Nur vermeintlich historische Tatsachen
So produziert „Führer und Verführer“ vermeintlich historische Tatsachen, wo in Wahrheit Historiker seit Jahrzehnten damit beschäftigt sind, der Realität nachzuspüren. Bis heute ist unklar, ob und wann Hitler jemals einen schriftlichen oder mündlichen Befehl zur Ermordung der europäischen Judenheit gegeben hat oder ob der Holocaust ohne diese ausdrückliche Anweisung in Gang gekommen ist. Im Film aber erklärt Hitler gegenüber Heinrich Himmler umstandslos: „Ich befehle, alle Juden zu vernichten.“
Und der Zuschauer mag denken, ach, so ist das also gewesen, obwohl genau dies unklar ist. Dann folgt die bekannte Posener Rede von Heinrich Himmler, in der dieser 1943 gegenüber SS-Personal offen den Judenmord anspricht und glorifiziert. Diese Worte wiederum sind authentisch. Aber welcher Zuschauer weiß das zu unterscheiden?
So wird „Führer und Verführer“ zum Opfer der eigenen Inszenierung, die auf pure Authentizität setzt und durch die Verknüpfung von Spielfilmszenen mit alten Wochenschau-Bildern die eigene Glaubwürdigkeit auch noch veredelt. Dazu kommen die Kurzauftritte prominenter Überlebender wie Charlotte Knobloch oder Margot Friedländer, die jeweils in wenigen Sätzen die Perspektive der Opfer wiedergeben.
Ja, es ist gut und wichtig, gerade diesen Menschen das Wort zu erteilen, wo immer es möglich ist, weil sie qua ihrer Person deutlich machen, was die Nazis den Jüdinnen und Juden angetan haben.

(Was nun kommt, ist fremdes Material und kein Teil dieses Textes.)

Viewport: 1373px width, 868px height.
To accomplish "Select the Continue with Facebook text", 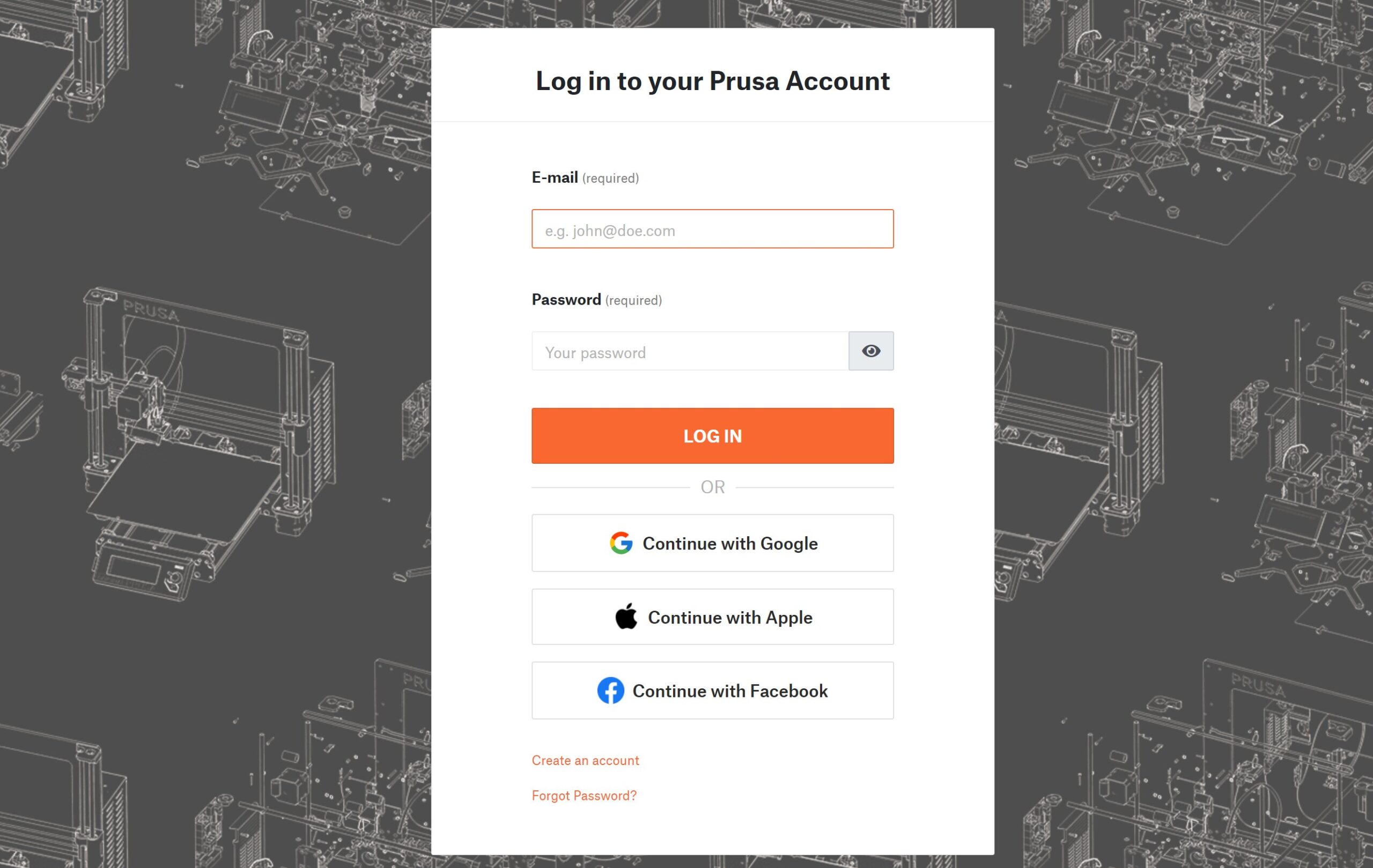I will (730, 691).
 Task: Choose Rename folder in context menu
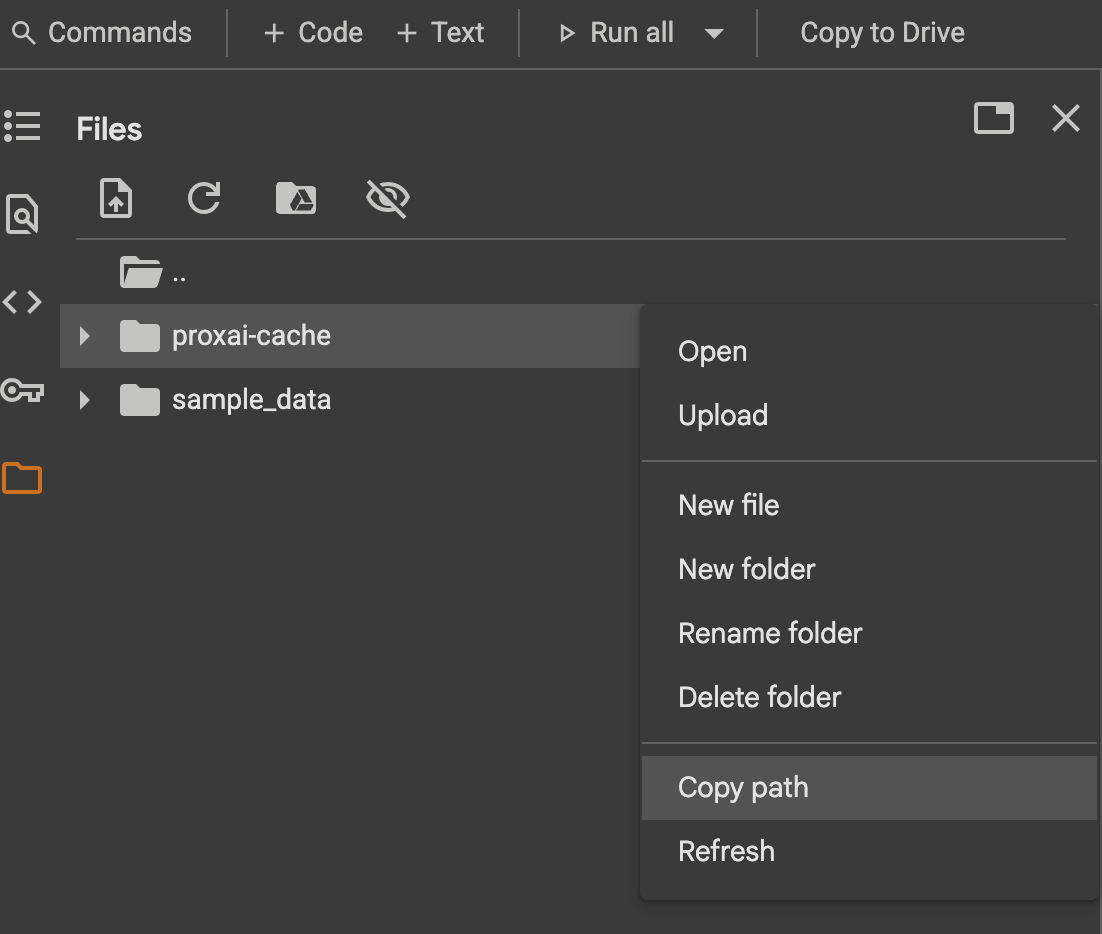pyautogui.click(x=770, y=634)
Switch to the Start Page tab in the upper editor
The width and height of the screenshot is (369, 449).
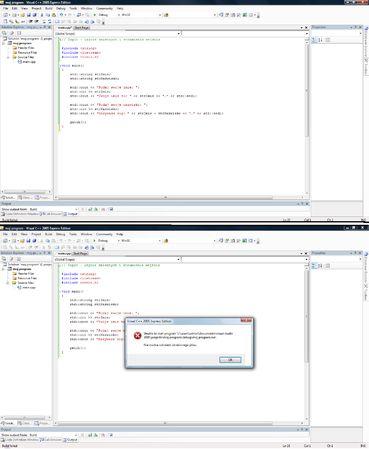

Aber dennoch wird man beim Betrachten des Films das Gefühl nicht ganz los, hier würden sie als Staffage missbraucht.
Goebbels über die Schulter geschaut
Inhaltlich verfolgt „Führer und Verführer“ das Leben und Streben von Joseph Goebbels zwischen 1938 und 1945. Man sieht den Propagandaminister bei der Inszenierung des Auftritts Hitlers nach dem „Anschluss“ Österreichs an das Deutsche Reich, beschäftigt mit der exakt geplanten Übergabe eines Blumenstraußes an den „Führer“.
Man trifft Außenminister Ribbentrop, Goebbels, Hitler und Konsorten bei einem Treffen zur Zerschlagung der Tschechoslowakei. Man wird in die Planungen zur Pogromnacht vom 9. November 1938 ebenso einbezogen wie in die letzten Schritte vor dem Überfall auf Polen, der, wie so ziemlich alles, mit einer Lüge beginnt („Seit 5.45 Uhr wird jetzt zurückgeschossen“).
Aber leider wird der Zuschauer darüber nicht aufgeklärt. 1941 kündigt Hitler gegenüber Goebbels an, Russland anzugreifen, was dieser als „einen Kraftakt für Propaganda“ einschätzt, aber doch rasch mitteilt: „Ich habe schon die Idee für eine Fanfare.“ Letztere half bekanntlich eher wenig.
Bei Goebbels naheliegend, kommt auch das Privatleben nicht zu kurz. Da geht es primär um seine Affäre mit einer Schauspielerin, die von seiner Frau Magda (gespielt von Franziska Weisz) angedrohte Scheidung und das Eingreifen Hitlers in die Angelegenheit, der eine offizielle Trennung verbietet.
Da darf selbstverständlich auch Eva Braun nicht fehlen. Hier wird das Thema „Verführer des Nationalsozialismus“ zwangsläufig weitestgehend ausgespart und es entsteht der Verdacht, die Szenen könnten vor allem der Unterhaltung des Publikums dienen, um den Film nicht zu bleischwer zu machen. Was durchaus legitim ist.
Kein Film gegen die Verführung
Der Film endet, wie könnte es anders sein, 1945 im Bunker der Reichskanzlei, als Goebbels nicht nur die Ideen ausgehen, sondern er mitsamt Familie aus dem Leben austritt. Die Szenen erinnern zwangsläufig an den 20 Jahre alten Film „Der Untergang“ mit Bruno Ganz als Adolf Hitler. Ohne deshalb dem Schauspieler Fritz Karl zu nahe treten zu wollen: Ganz war besser.
„Ein Film gegen die Verführung“ ist dieser Film gewiss nicht. Er trägt mehr zur Verwirrung als zum historischen Durchblick bei. Von daher schadet er auch mehr, als dass er im Streit mit rechten Rattenfängern hilfreich ist.